Myth Opportunities
May. 23rd, 2008 12:17 pm
At the age of thirteen I was, as embarassed as I am to admit this now, not much of a reader. My literary diet at that age consisted of comic books, comic books, D&D manuals, more comic books and the occasional homework assignment that I plowed through with a joyless effort. This worried my folks some. Mom and Dad were always voracious readers. One of my earliest memories is trying to scale the towering (at least to my four, five year old perspective) walls of bookshelves that lined our living room in Brooklyn. There were books on the nuances of Colonial warfare, the tarot, great naval battles of World War One, science fiction analogies, Lovecraft novels, vikings, knights, Greek myths, poetry, Napeleonic warfare, cold war spy thrillers and as I would gradually climb from one shelf to the next I would pause to examine the fraction of pictures that appeared on the spines underneath the text of the titles. My interest in books in other words rarely went beyond a mild curiosity towards the cover art.
One day, some many years later, while my Dad had taken me to a fabulous comic-book shop in New York City called Forbidden Planet, he insisted that I pick out at least one book, one real book to read before I was allowed to fulfill my four-color mutant vigilante fix.

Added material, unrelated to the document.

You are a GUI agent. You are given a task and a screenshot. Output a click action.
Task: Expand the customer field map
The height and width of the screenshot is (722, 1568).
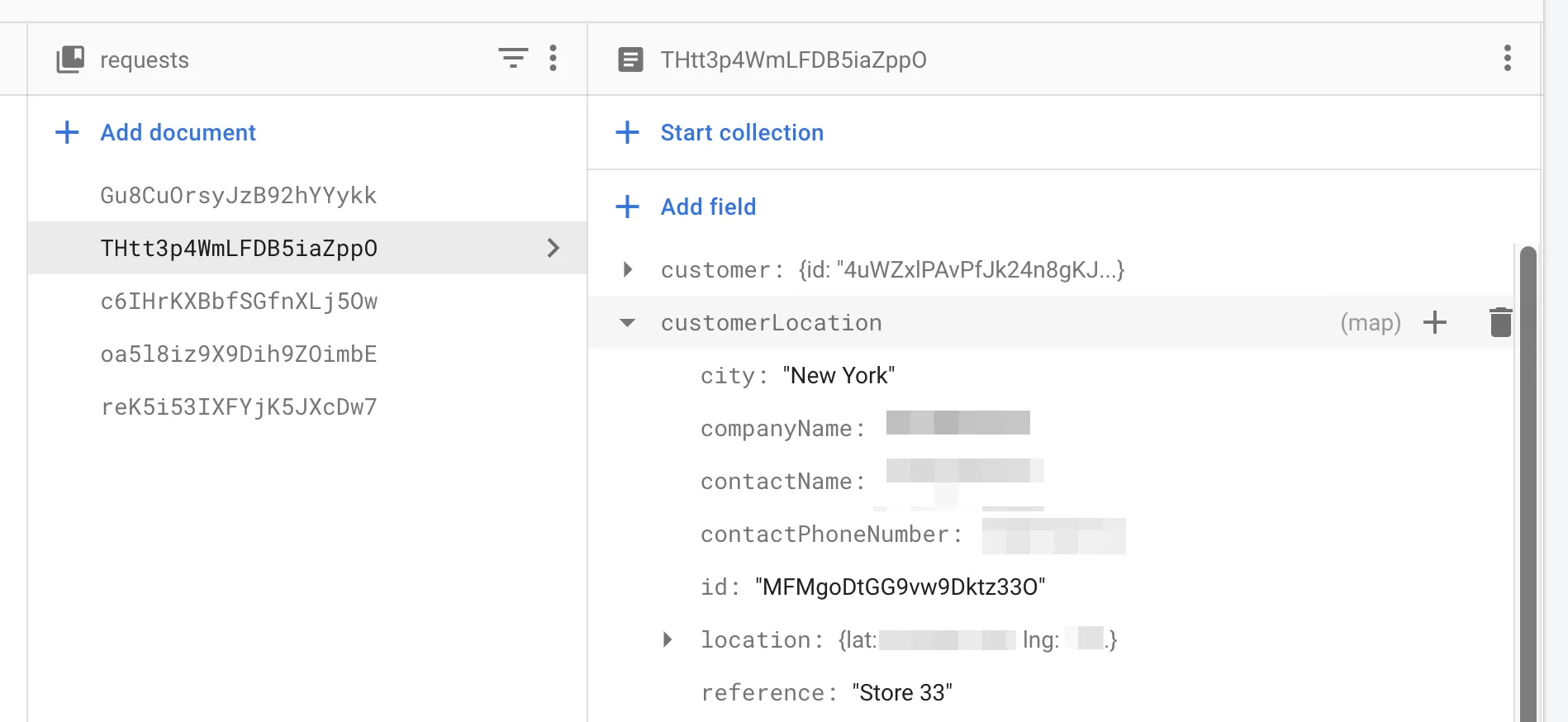click(x=628, y=269)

Forbidden Planet had one of the most impressive collections of fantasy/science fiction novels you could imagine. Walls upon walls wrapping from one side of the store to the next filled every conceivable author you could imagine. This however didn't mean jack all to me. Still Dad insisted that I pick out a book, any book, just long as I would read it. I sulked along the aisles, drifting from title to title without any interest until, by chance really, I came across Robert Asprin's Another Fine Myth. I read the back blurb - magic, dragons, demons and intrigue. It could be interesting I figured. So with a why-not of a shrug I grabbed the paperback and handed it over to my dad in the hopes that now, finally, we could get to the meat of the matter - the new comic books.
But then something miraculous happened later that night. After I exhausted the further adventures of Snake Eyes, Wolverine, Hawkeye, Bat-man and Daredevil I reluctantly began to read the novel before bedtime and discovered to my surprise that it was... *gasp*... interesting! See it wasn't that this was just another fantasy adventure ala one of my RPG modules... it was something completely different to me - the 'demon' was the hero, the sorcerers apprentice was a thief who was only grudgingly willing to learn magic (the way I was grudgingly reading) to further his own interests, the dialouge crackled off the page, the chapters were distinquished by the most ludricrous quotes imaginable, there was this big epic show down building up with an all powerful sorcerer building up, there was an inept pet dragon that puked up a soup of vile instead of flames, 'D-Hoppers' to travel between universes but most of all there were characters that were somehow likable and when not likable, compelling.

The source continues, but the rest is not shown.